The sector is on hold indefinitely following last week’s resignation of Prime Minister Saad Hariri, and cannot move forward without a government in place.
“The procedure with oil and gas has stopped. Now we’re back to the 2013 scenario: They were about to approve two decrees – the tender protocol and model contract, and the block designations, which were needed at the time, and then [Prime Minister Najib] Mikati resigned,” said oil and gas expert Laury Haytayan, MENA regional program manager and senior officer at the Natural Resource Governance Institute.
“We had to wait four years until we had a new president and government. In December , the first thing they [the new government] did was approve the two decrees and launch a new road map. In February, they opened a second prequalification round [for the bidding of energy companies].”
According to the tender protocol, the offers are valid for 180 days from the time they are submitted.
The energy and water minister can then add 90 days based on suggestions from the Lebanese Petroleum Administration.
As nearly 30 days have passed since last month’s bidding, that leaves just over 240 days for Lebanon to form a new government before its nascent oil and gas sector goes back to the drawing board in an already politically sensitive and complex business environment.
In 2010, energy explorations found the potential of a significant amount of oil and gas in the eastern Mediterranean. Then-Energy and Water Minister Gebran Bassil claimed that that there could be some 100 trillion cubic feet of gas and 865 million barrels of oil off the coast of Lebanon.
But most experts and even the LPA decline to give estimates of the potential size of hydrocarbon in Lebanon. They stress that the country can only know the actual size of its natural gas reserves when companies start drilling.
The regulation of Lebanon’s oil and gas sector is set by the Cabinet, the Energy and Water Ministry, and the LPA.
Last month, the LPA received two bids to explore for gas in two of the five blocks on offer.

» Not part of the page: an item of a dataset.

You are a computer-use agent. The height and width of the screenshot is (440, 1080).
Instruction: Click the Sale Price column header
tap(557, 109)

The consortium of three companies that made the offers on two blocks comprised Total SA (France), ENI International B.V. (Italy) and JSC NOVATEK (Russia).
Although the bidding went ahead as planned last month, albeit with a deadline extension, only two offers for two blocks were made, far lower than the more than 50 companies that prequalified. It is perhaps this very fear of political instability that gave pause to foreign oil firms.

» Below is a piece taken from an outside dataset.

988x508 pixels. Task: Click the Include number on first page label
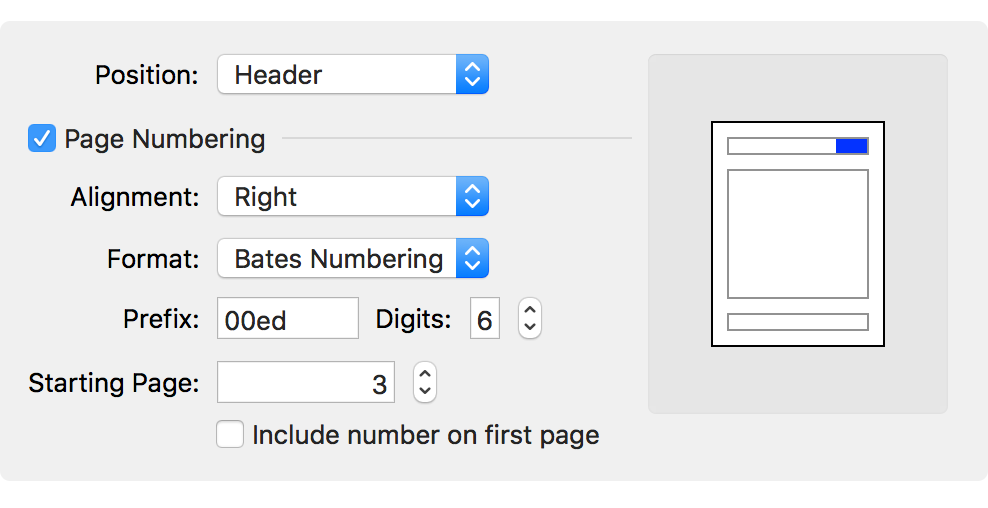426,436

“The sector in Lebanon has hit a major bump,” said Sami Atallah, director at the Lebanese Center for Policy Studies, a Beirut-based nongovernmental think tank. “Time is not on our side if the country wants to enter into the energy club. One offer for each block – that’s quite dismal. And these were companies that were already operating in the region.”
An official with the LPA, however, speaking on condition of anonymity, appeared to be relatively optimistic about Lebanon’s prospective oil and gas sector, pointing to the fact that three foreign energy companies were interested in Lebanon.

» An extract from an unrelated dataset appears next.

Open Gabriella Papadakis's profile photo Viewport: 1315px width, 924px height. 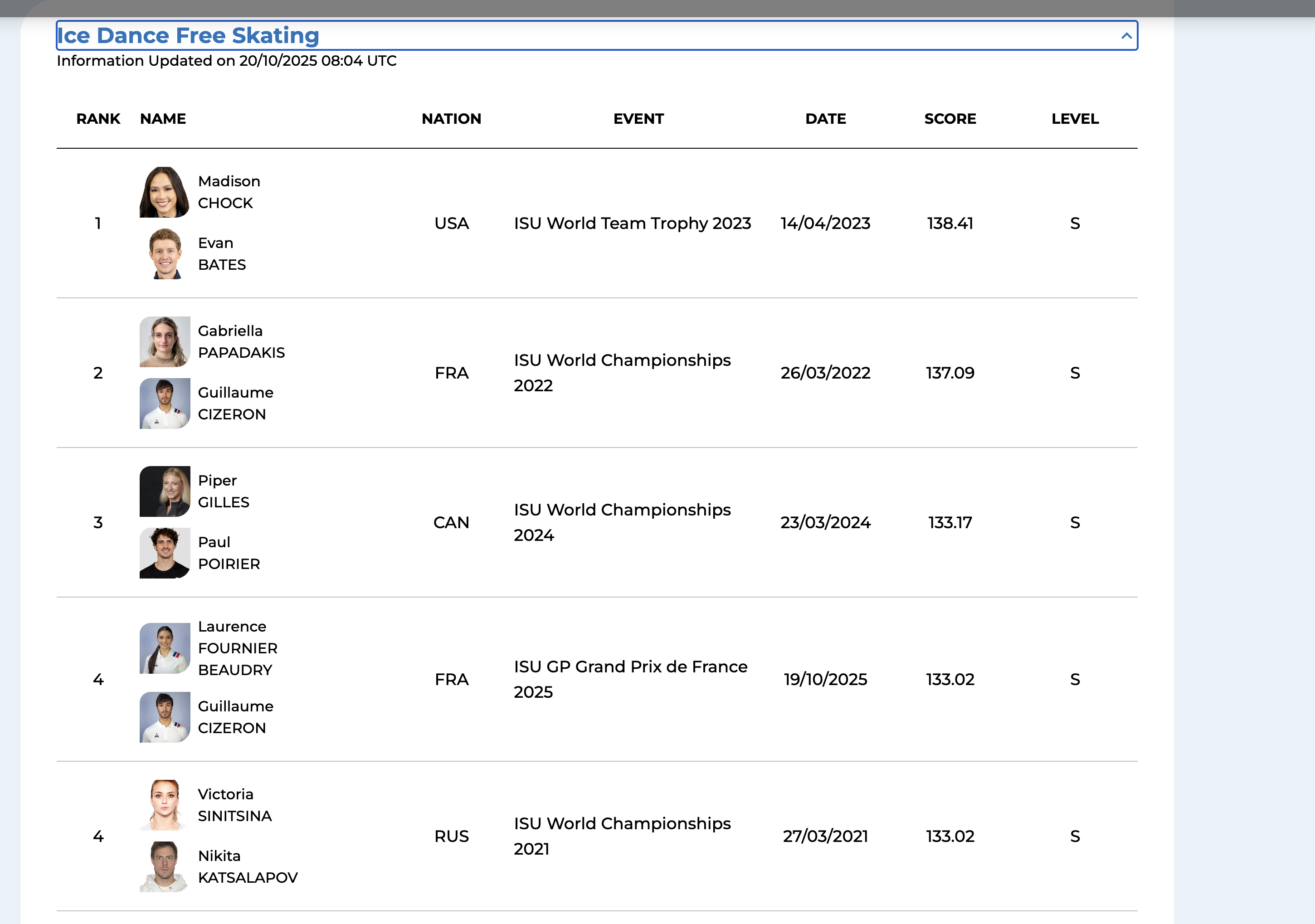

“We’ll have to wait and see, but we’re cautiously optimistic,” he said. “It’s important for the country that we already have two good offers.”
Haytayan, appeared to be more skeptical and nervous about what the prime minister’s resignation means for a sector she has been professionally immersed in for the last five years. She asked: “Is a caretaker government able to take the decision to award contracts to oil companies? I don’t think so. There won’t be any meetings of the Cabinet. What will happen to the applications?”